Amazingly, our day had only just started! Once moored at Fish Rock we kitted up and a group of us, led by dive guide Mike, descended into the rocky gutters beneath the boat. The visibility was fairly poor, but it didn't matter as we immediately spotted Grey Nurse Sharks, patrolling sleepily along the gutters. These fierce looking critters are actually harmless, but their ferocious look has meant they were mistaken for man-eaters and are now endangered.
After a surface interval we descended a second time to conquer the famous Fish Rock Cave. The cave is about 125 metres long and runs right through the small rocky island. Its entrance is a triangular hole at the end of a gravelly gutter at about 25 metres deep. The entrance is guarded by schooling bulls-eye fish, and it is quite a bizarre feeling to enter the darkness, pushing through a curtain of hundreds of these pretty sentinels!

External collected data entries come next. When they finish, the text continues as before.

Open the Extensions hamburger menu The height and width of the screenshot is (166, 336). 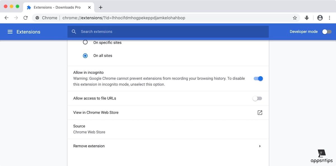(10, 32)
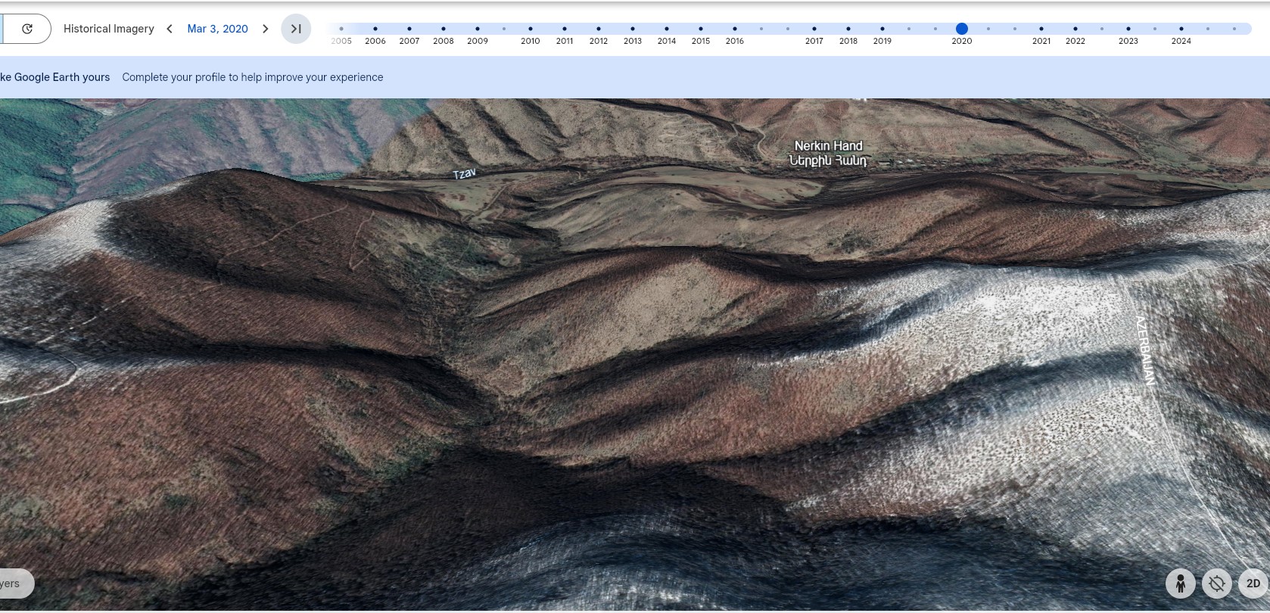Open Street View pegman
Screen dimensions: 1270x613
(x=1180, y=583)
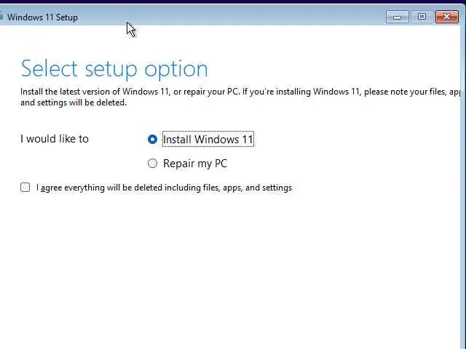Viewport: 466px width, 349px height.
Task: Click the Repair my PC option label
Action: click(x=195, y=164)
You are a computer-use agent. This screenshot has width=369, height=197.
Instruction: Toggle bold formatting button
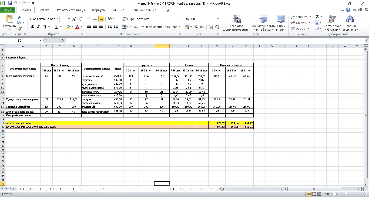(x=32, y=27)
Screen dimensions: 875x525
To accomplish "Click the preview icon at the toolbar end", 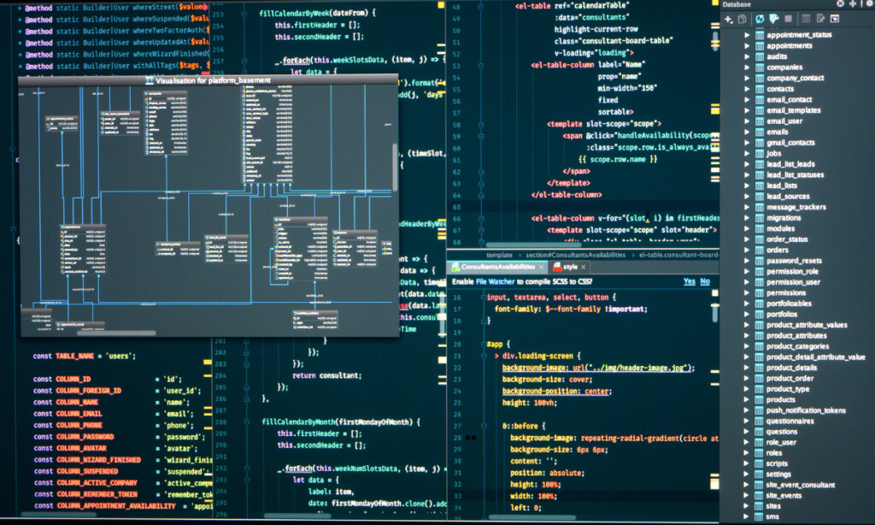I will (834, 18).
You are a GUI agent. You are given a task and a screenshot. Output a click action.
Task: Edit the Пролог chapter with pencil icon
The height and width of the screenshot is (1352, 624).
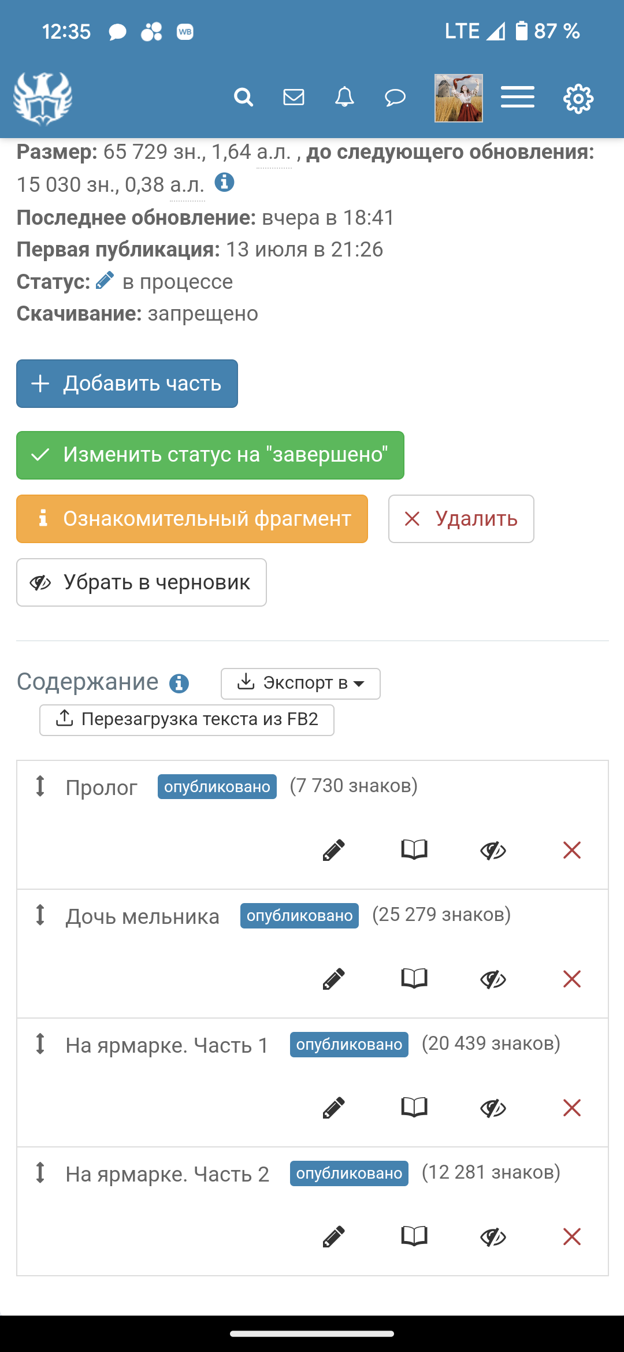click(333, 850)
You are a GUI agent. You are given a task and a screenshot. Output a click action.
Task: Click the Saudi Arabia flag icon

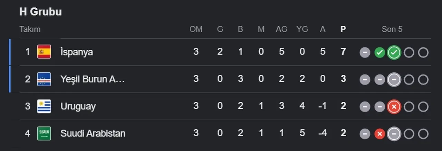click(44, 133)
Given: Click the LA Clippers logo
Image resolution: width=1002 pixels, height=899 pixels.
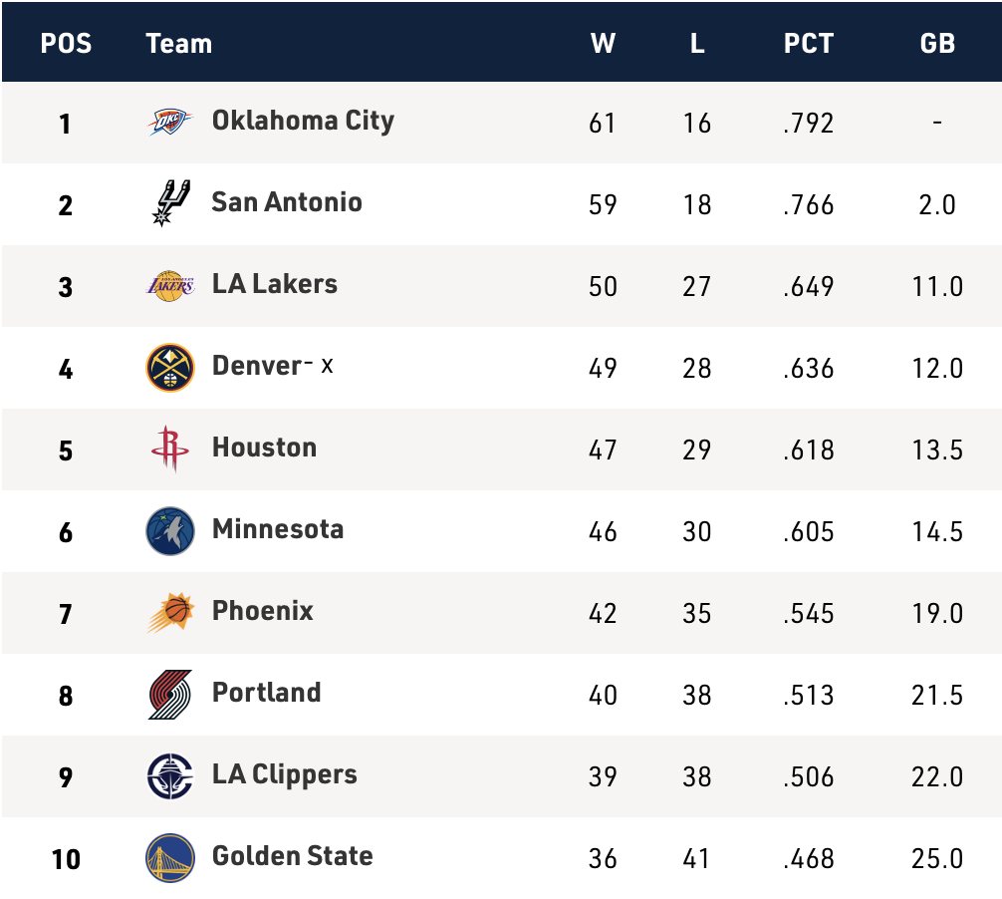Looking at the screenshot, I should tap(169, 775).
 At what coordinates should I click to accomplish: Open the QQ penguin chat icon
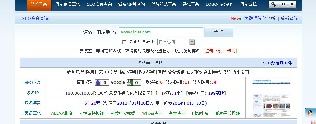310,113
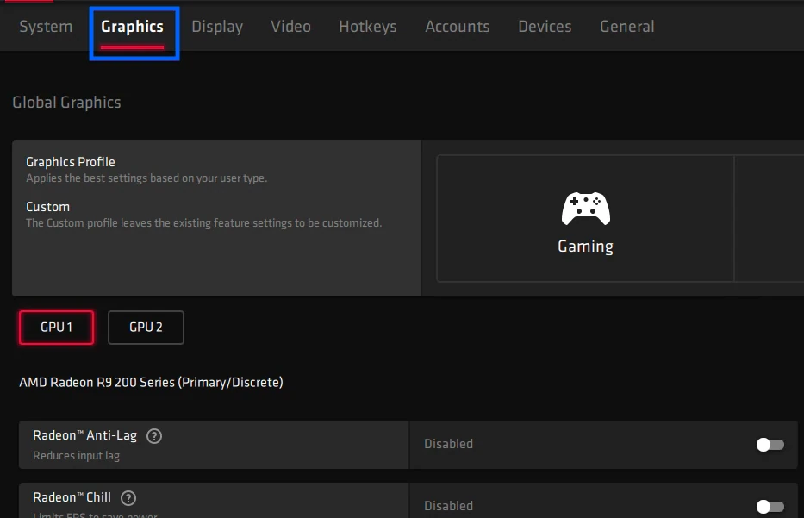
Task: Select the Gaming graphics profile card
Action: tap(585, 218)
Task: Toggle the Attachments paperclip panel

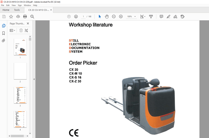Action: (4, 40)
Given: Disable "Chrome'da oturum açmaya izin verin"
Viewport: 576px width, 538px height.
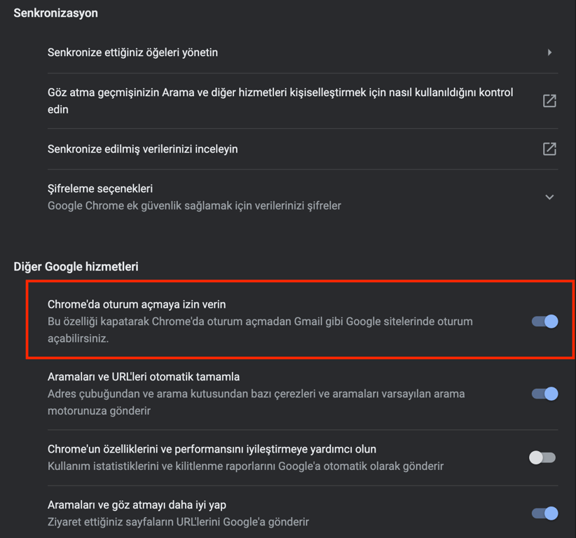Looking at the screenshot, I should (x=543, y=322).
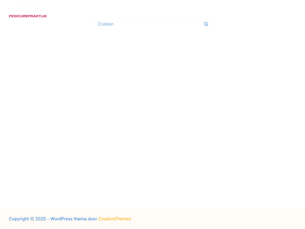Go to homepage via the pink PEDICUREPRAKTIJK text
The width and height of the screenshot is (305, 229).
coord(28,16)
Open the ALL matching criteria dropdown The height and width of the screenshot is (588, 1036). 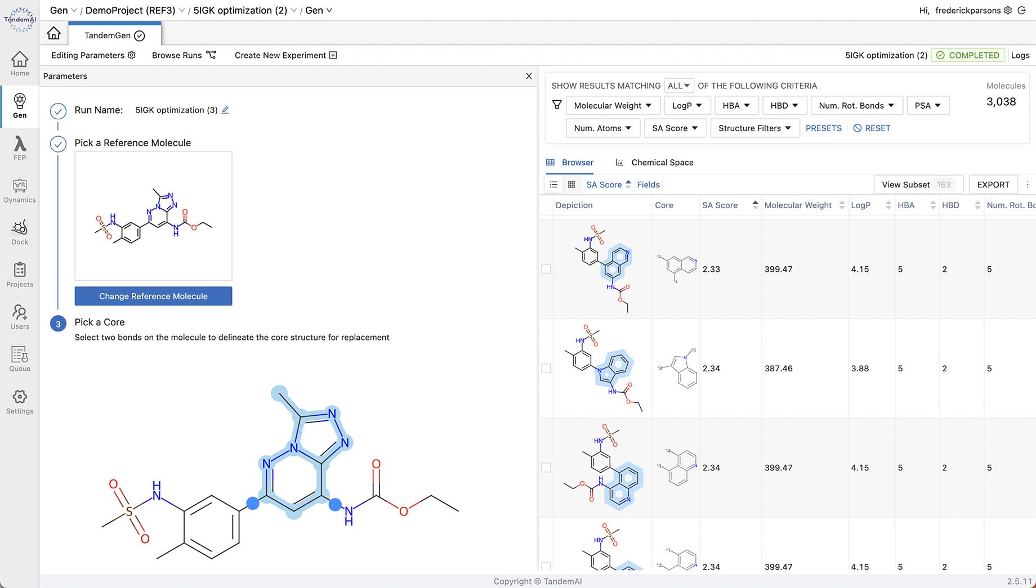pyautogui.click(x=678, y=86)

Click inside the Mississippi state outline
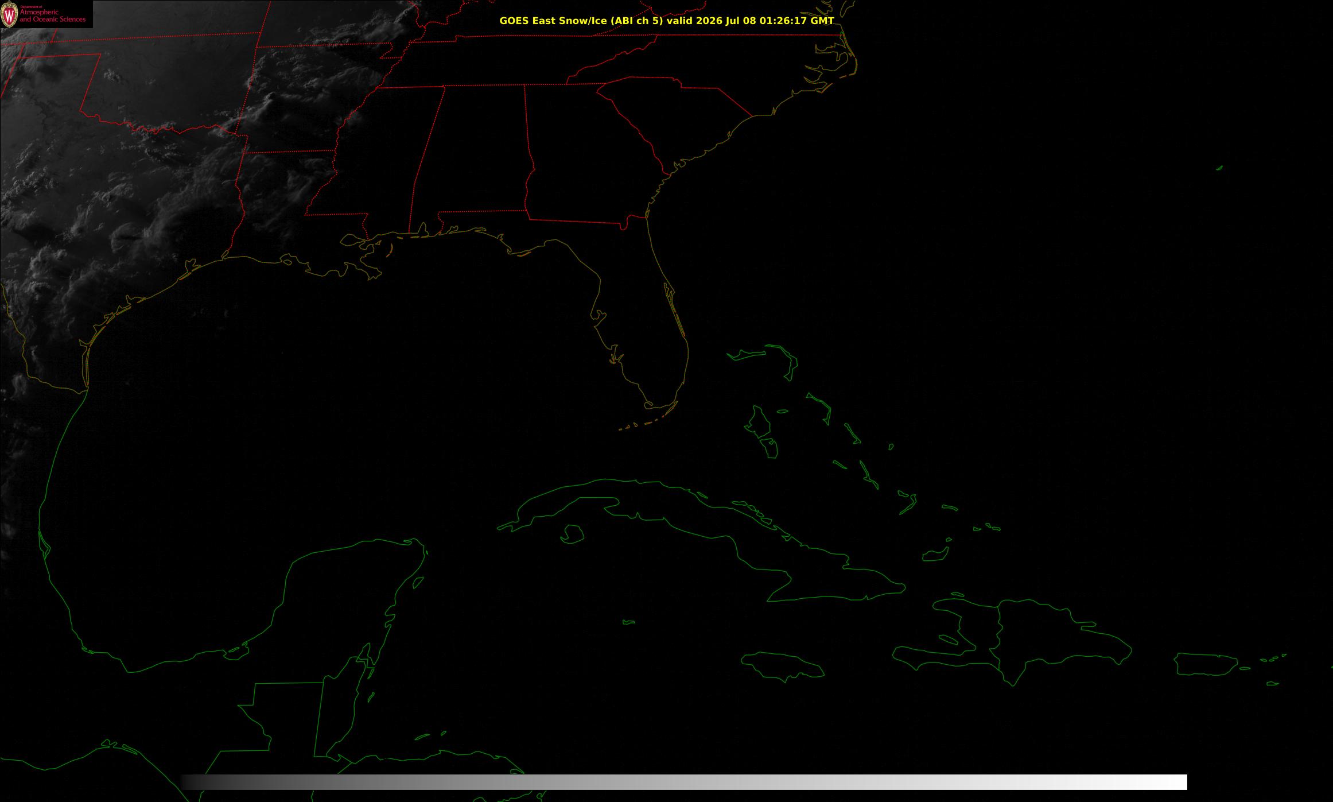click(x=373, y=161)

With the dive guide in the lead, we switched on our torches and filed into the cave one by one, following a narrow passageway into complete darkness. The inside was rocky, and quite bare except covered with pink and brown algae. The cave roof opened up above us, but remained quite narrow for about 20 metres until we reached a "chimney" leading up to the next level. there was a large crack extending from the floor, up the chimney. Inside were at least 10 huge painted crayfish. We slowly ascended the chimney, controlling our buoyancy as we went. Large blue gropers and hundreds of other fish call the cave home. Soon a blue glow appeared ahead and the magnificent silhouette of two grey nurse sharks and hundreds of fish appeared at the exit of the cave. On the swim back to the boat we saw Eagle Rays, and more sharks.
A great day, and we can definitely recommend South West Rocks Dive Centre - they were very professional and fun.
PS I asked a local guy why the town is called South West Rocks when it is neither in the south, or the west. Apparently when James Cook spotted it, it was SW - from his position in the north east. So there you go. Its all relative.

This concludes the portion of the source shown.